▸ Records to process
= = = = = = =

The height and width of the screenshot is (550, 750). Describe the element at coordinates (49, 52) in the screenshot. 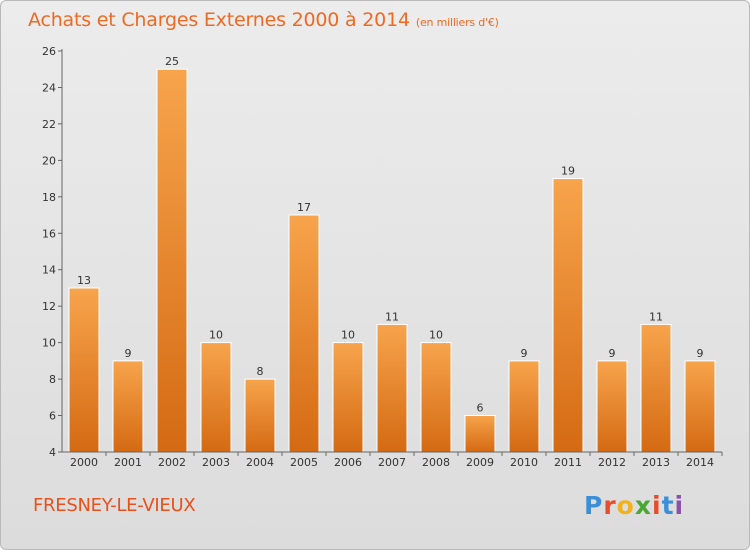

I see `y-tick-label-26: 26` at that location.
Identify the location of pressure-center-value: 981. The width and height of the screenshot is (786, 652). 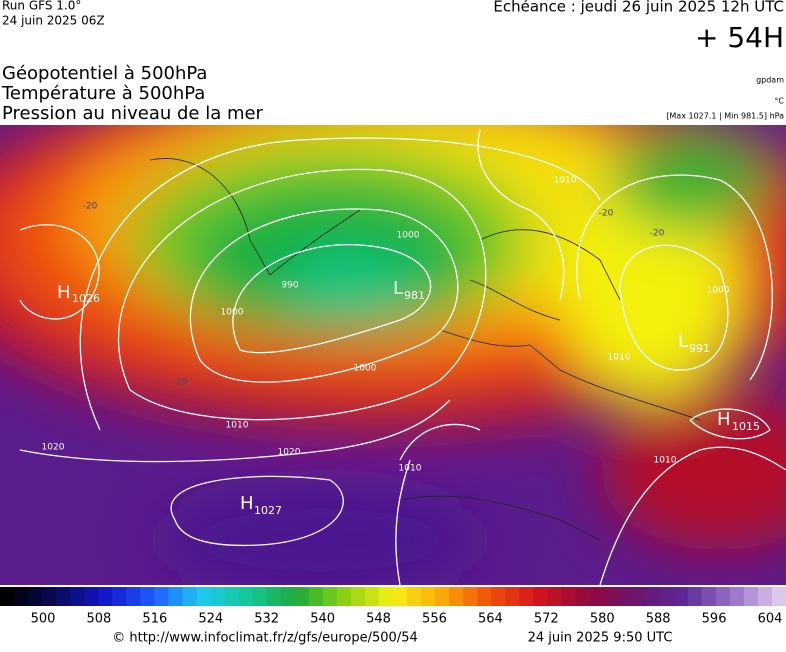
(414, 296).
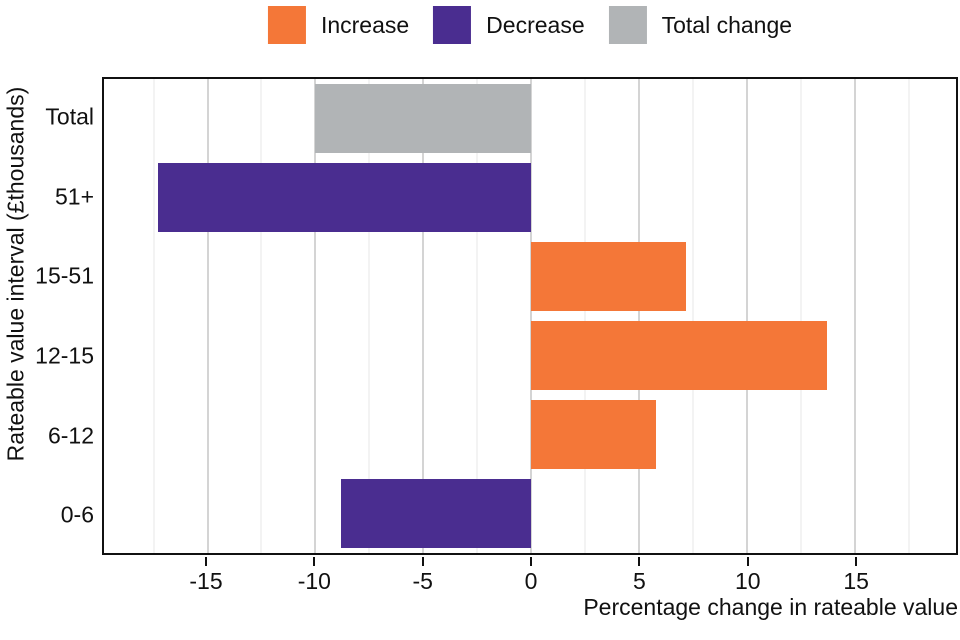 The height and width of the screenshot is (640, 960). I want to click on legend-swatch-decrease, so click(452, 25).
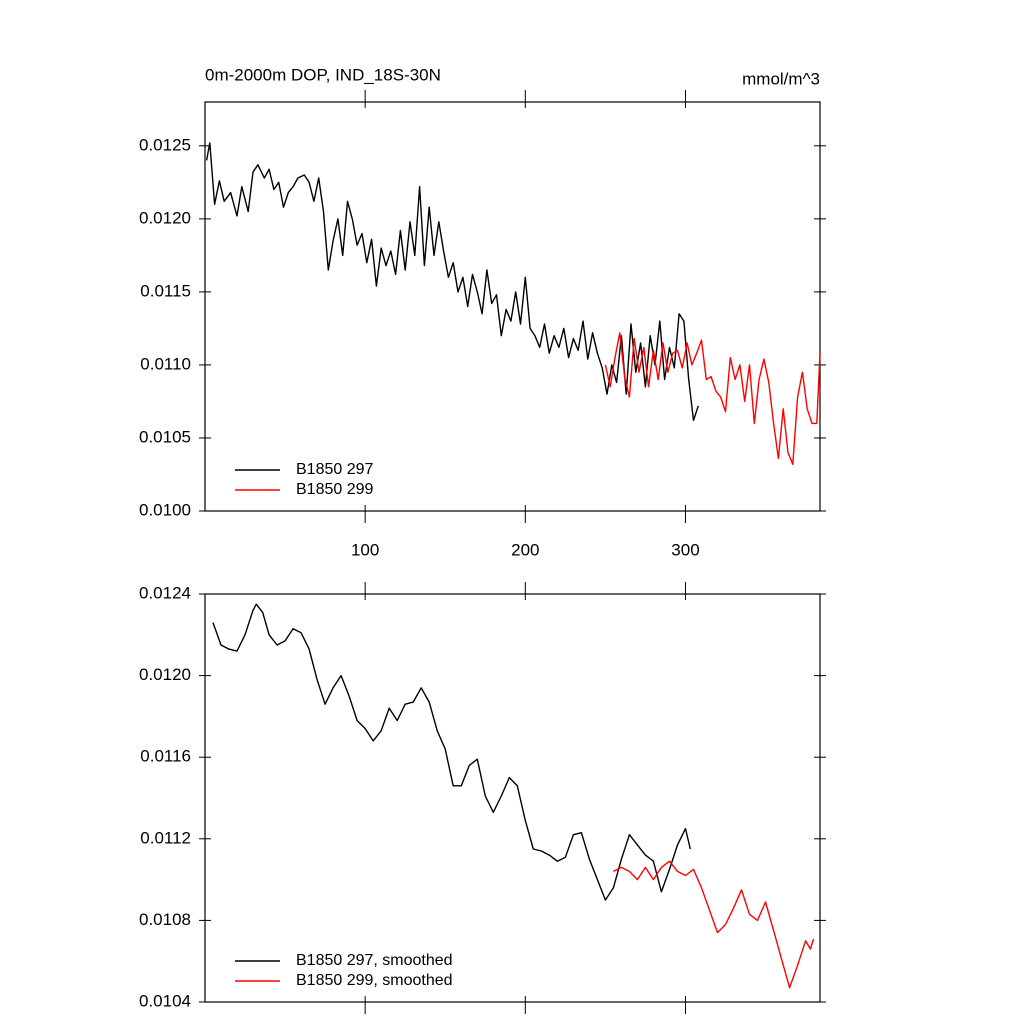 The height and width of the screenshot is (1029, 1024). What do you see at coordinates (781, 78) in the screenshot?
I see `units-label: mmol/m^3` at bounding box center [781, 78].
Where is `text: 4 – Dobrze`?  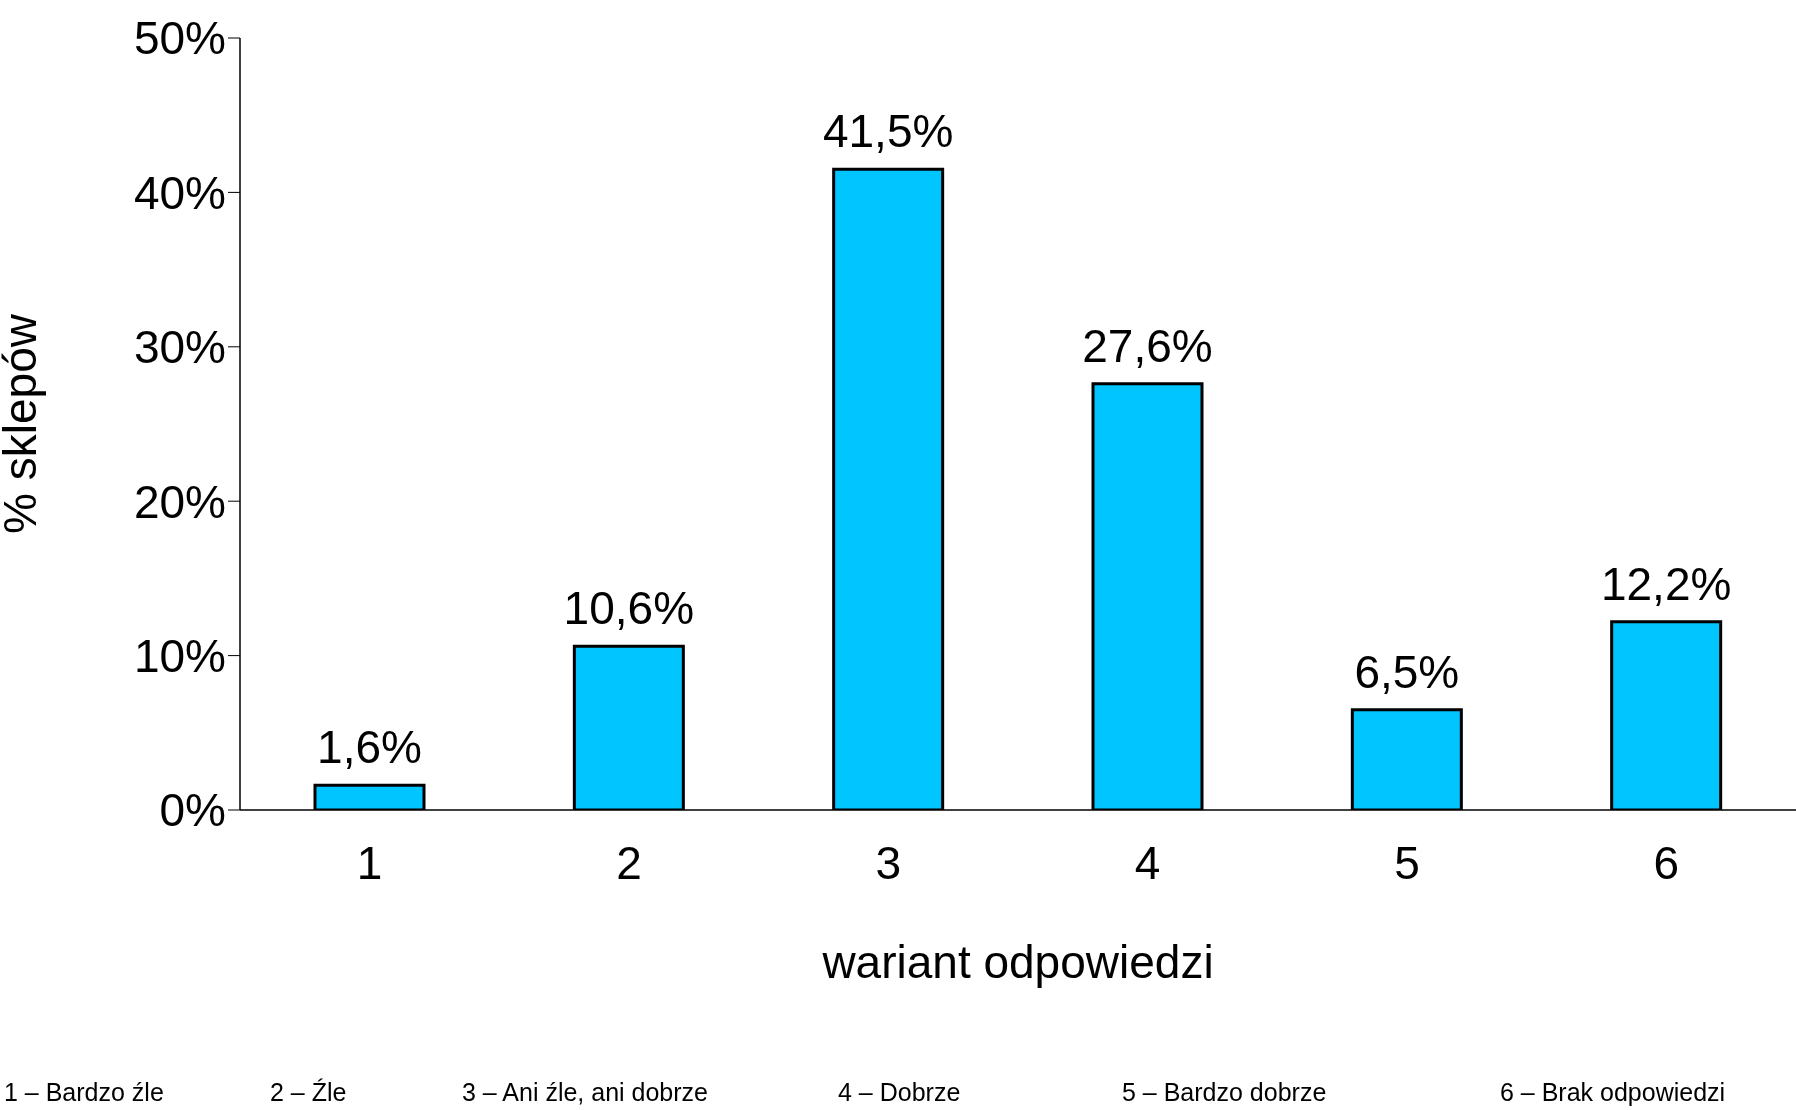 text: 4 – Dobrze is located at coordinates (900, 1092).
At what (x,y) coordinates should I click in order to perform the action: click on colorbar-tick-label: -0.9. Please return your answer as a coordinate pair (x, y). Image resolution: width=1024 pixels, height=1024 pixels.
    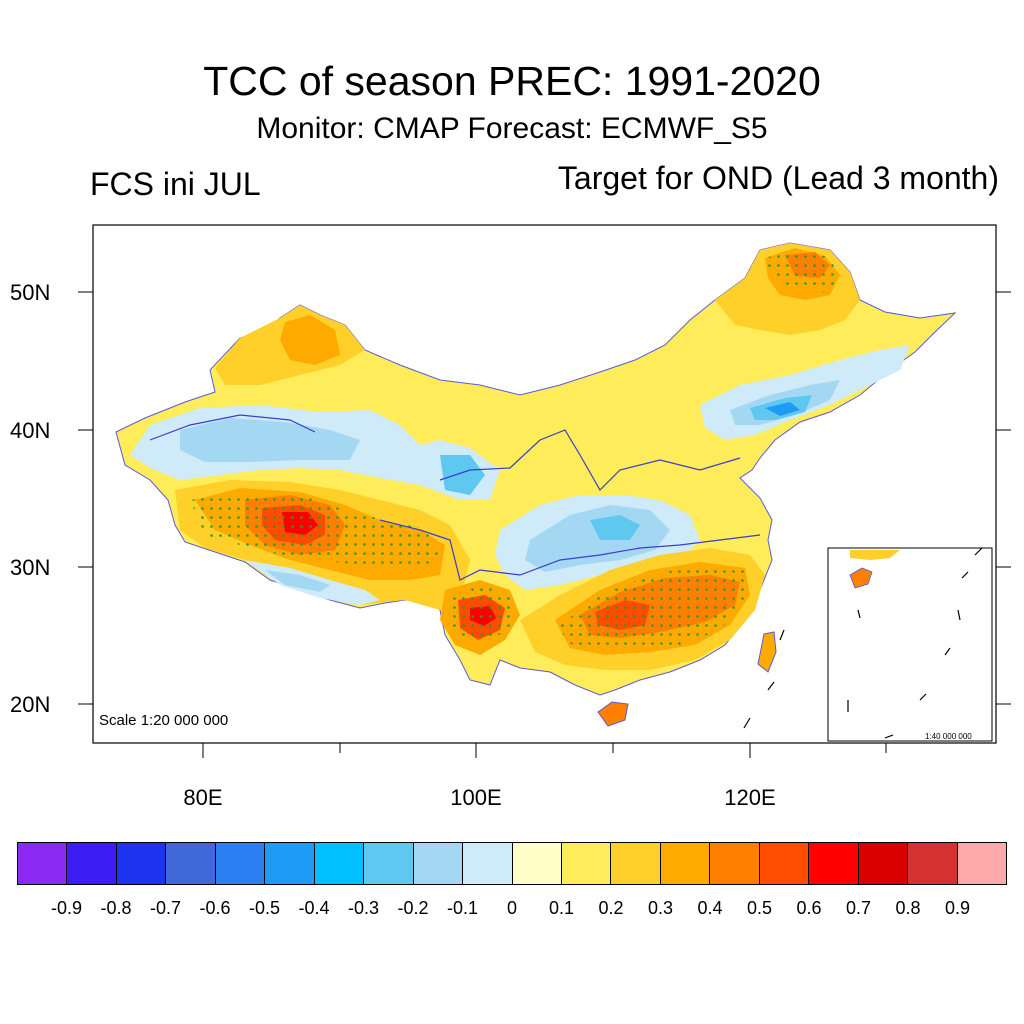
    Looking at the image, I should click on (66, 908).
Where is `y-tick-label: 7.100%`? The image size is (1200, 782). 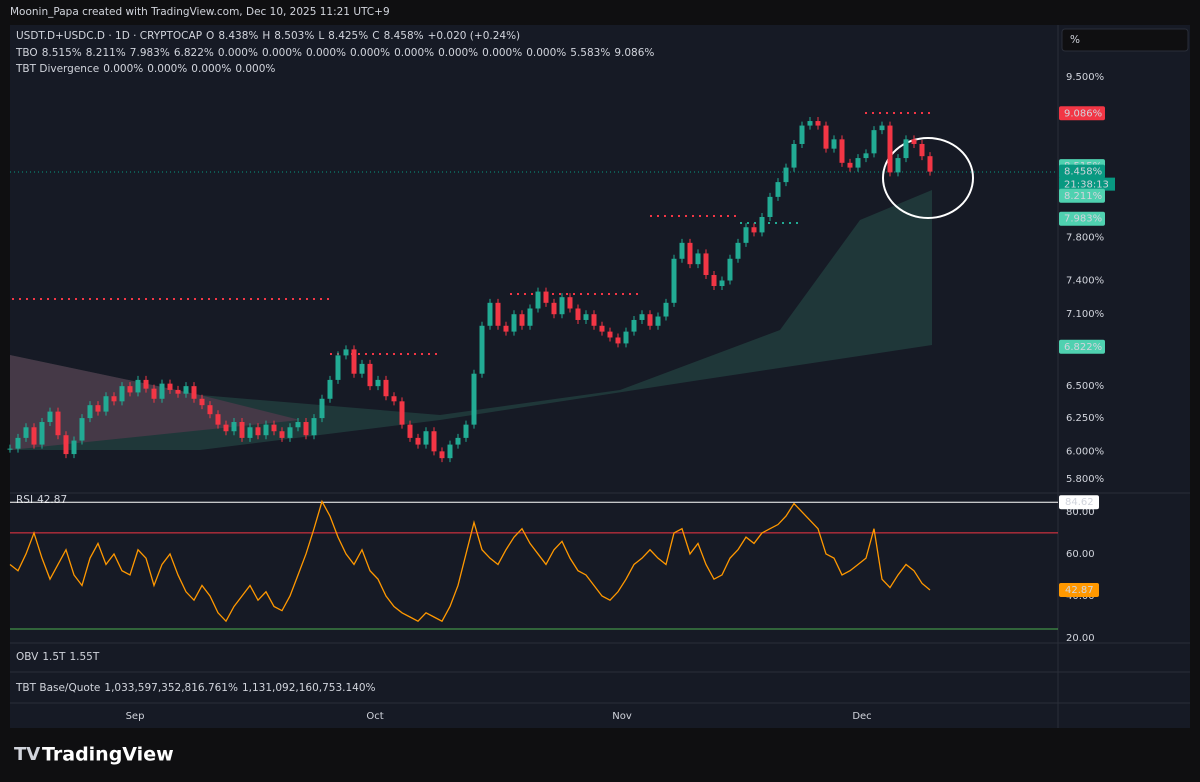 y-tick-label: 7.100% is located at coordinates (1085, 314).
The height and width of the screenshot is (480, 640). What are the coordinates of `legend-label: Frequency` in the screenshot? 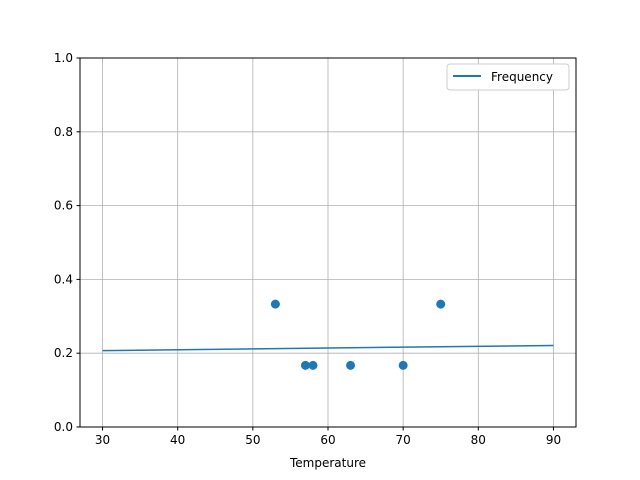 It's located at (522, 77).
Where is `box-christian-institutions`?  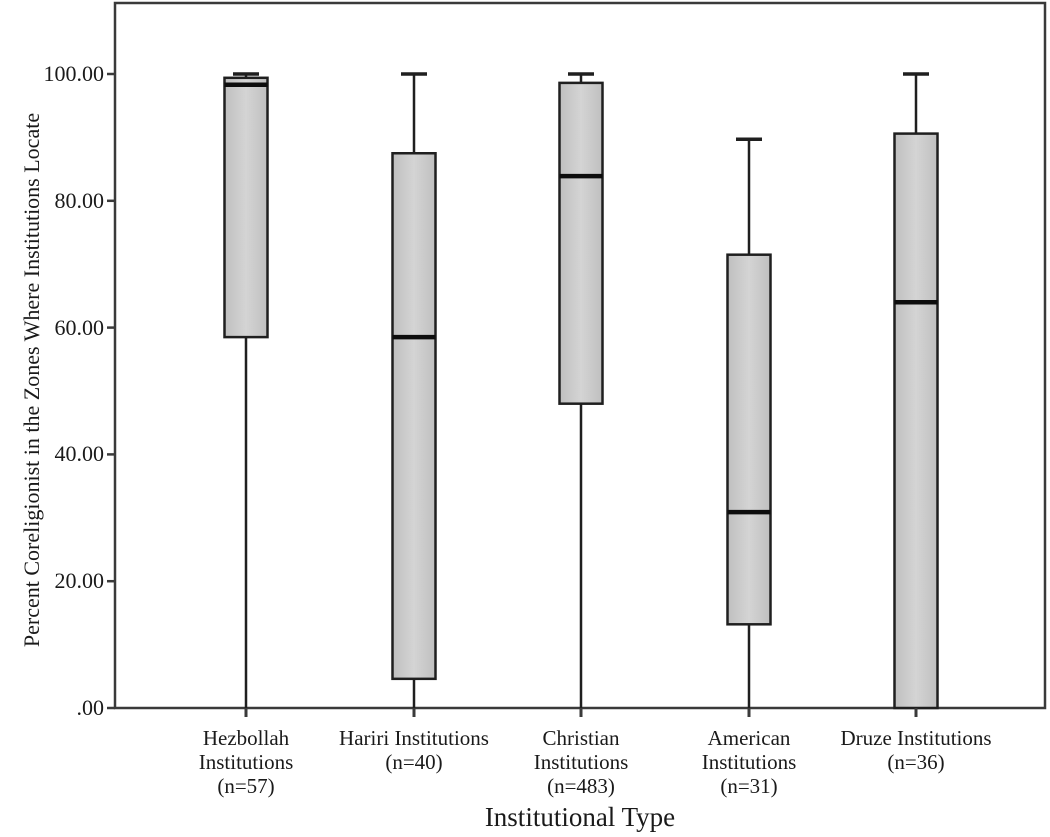
box-christian-institutions is located at coordinates (581, 243).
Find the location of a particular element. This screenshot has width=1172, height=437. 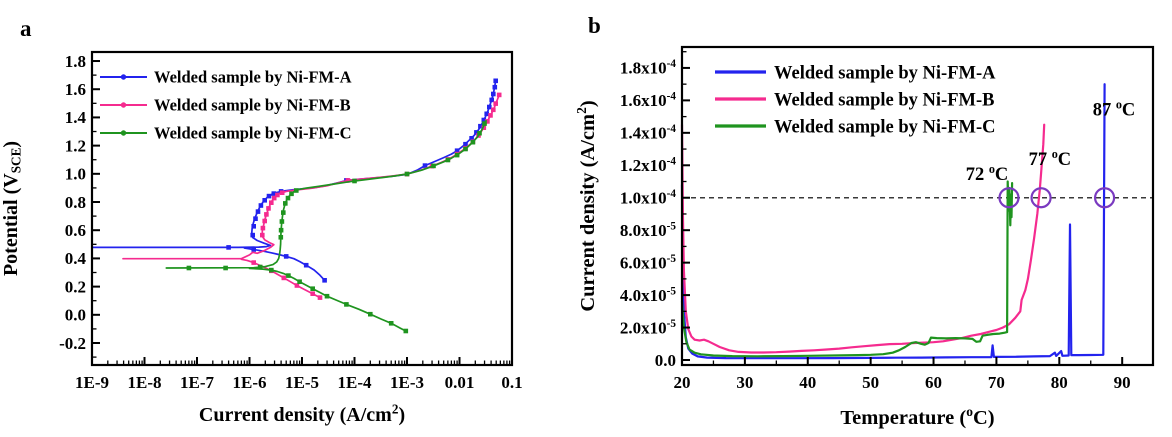

x-tick-label: 50 is located at coordinates (870, 382).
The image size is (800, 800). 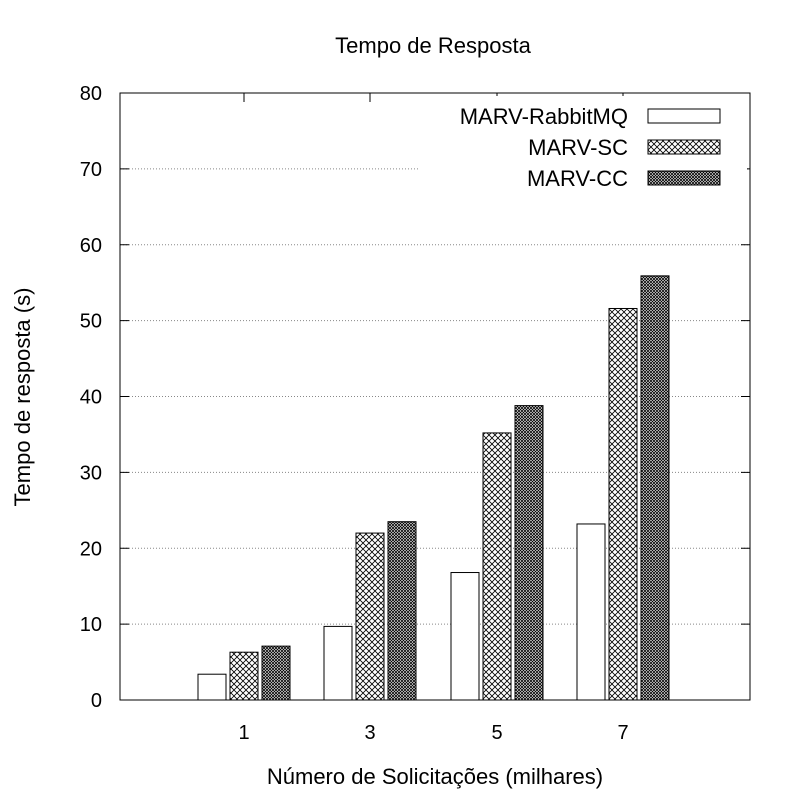 I want to click on legend: MARV-RabbitMQ MARV-SC MARV-CC, so click(x=590, y=148).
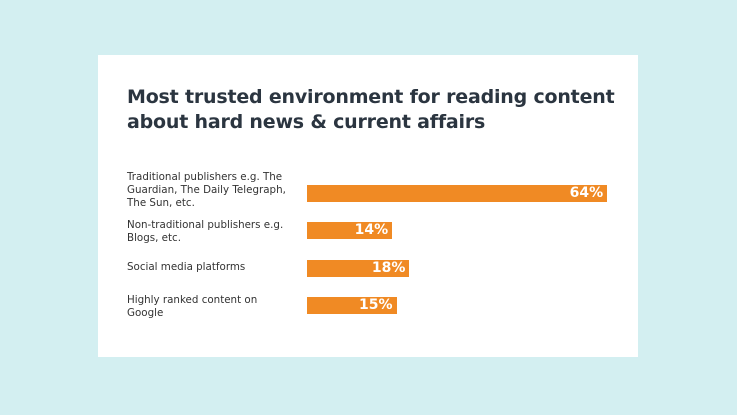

= = = = = = =

▸ The task
Find every line in the entries above that contains the word "should" and copy each of those lines in full.

▸ Task result
At what (x,y) coordinates should I click in order to perform the action: click on colorbar-tick-label: -0.9. Please return your answer as a coordinate pair (x, y). Image resolution: width=1024 pixels, height=1024 pixels.
    Looking at the image, I should click on (66, 908).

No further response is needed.